The night of refreshments, socializing and dancing was centered on a series of Keynote speakers that comprised of representatives from cooperating organizations and many of the Coastal Fund student officials. Kristi Birney of the Environmental Defense Center outlined the new Coastal Marine Spatial Planning initiative, designed to keep shipping lines and marine life habitats from overlapping, and Jennifer Thorsch discussed Kids in Nature, an environmental education program for fifth grade students in the Santa Barbara area.

Outreach and Education Coordinators Erica Aguilera, Alyssa Hall and Julianna Trowbridge discussed the progress the Coastal Fund has made recently, and how the organization is going to move forward.

“We have experienced tremendous growth over the past year,” they stated. “Now it’s all about stepping back, looking at the organization and deciding where to go and how to get there. We are focused on getting a cause, and making the campus aware of the cause.”
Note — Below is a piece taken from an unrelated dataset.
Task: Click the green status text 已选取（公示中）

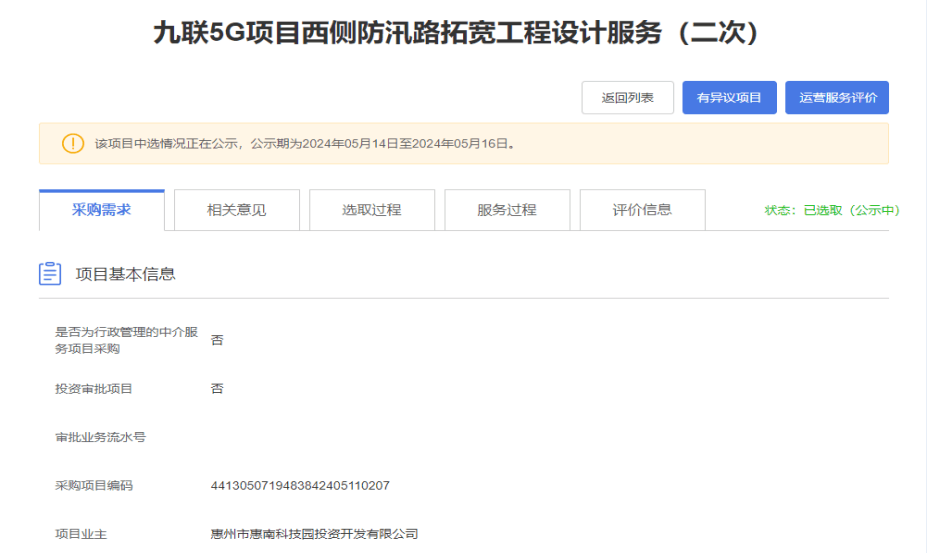Action: point(832,210)
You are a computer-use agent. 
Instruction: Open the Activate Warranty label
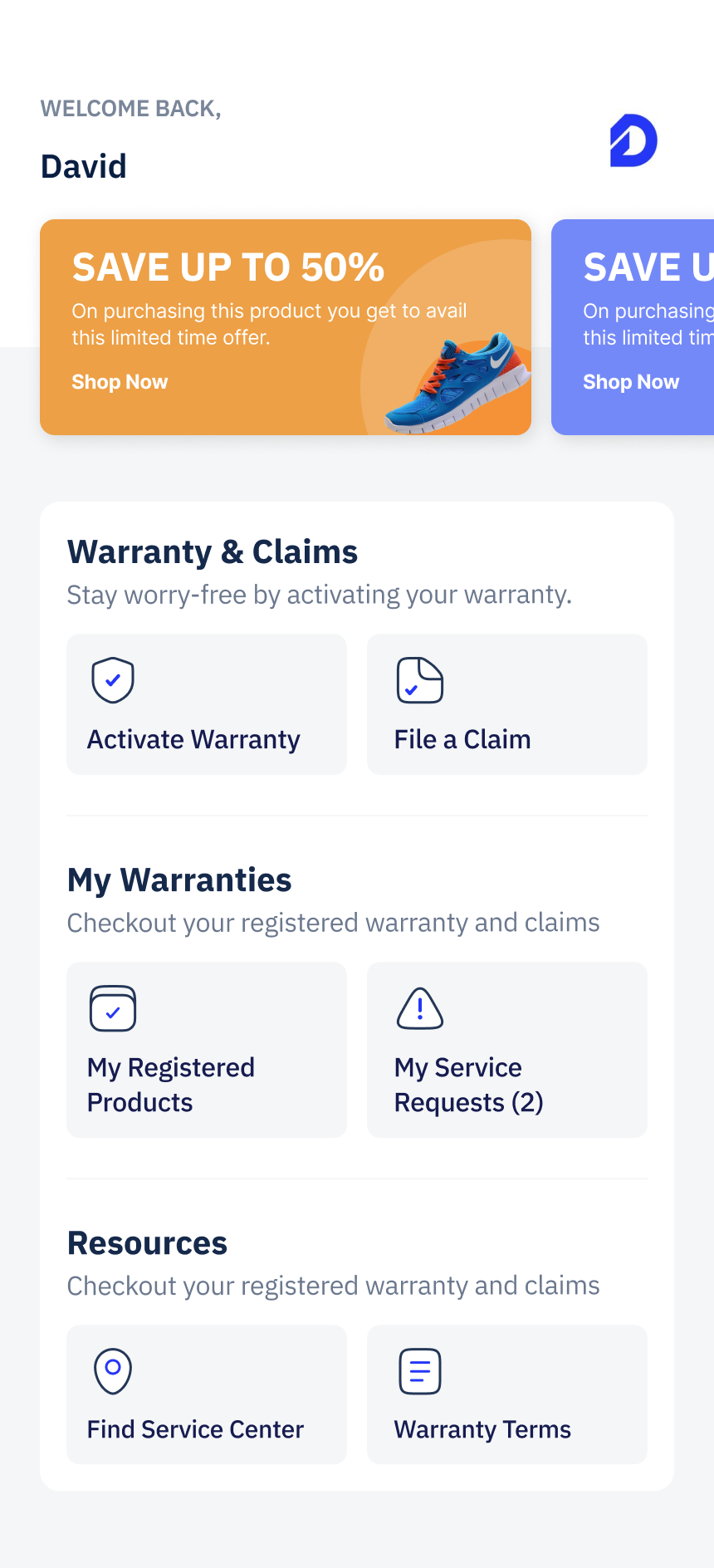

The cause this year was the awareness of plastic use, which manifested itself in various beach cleanups and the campus-wide Plastic Awareness Week. The Hydration Station program aims to provide water bottle filling stations throughout campus and the Coastal Service Program, which compensates organizations for assisting in various activities, were also discussed.

The presentations ended with an appearance by Scott Bull, the mastermind who started the Coastal Fund as the Shoreline Initiative. After presenting several of the graduating board members with awards, Bull had a few words to say about the organization that he began over a decade ago.

“The Coastal Fund is really a family,” Bull said. “It’s not about the money. It exists to support great projects in the community.”

Still focused on preserving the gorgeous Santa Barbara coast, the Fund continues to work with environmental organizations and grant thousands of dollars to projects committed to furthering their goals throughout the area.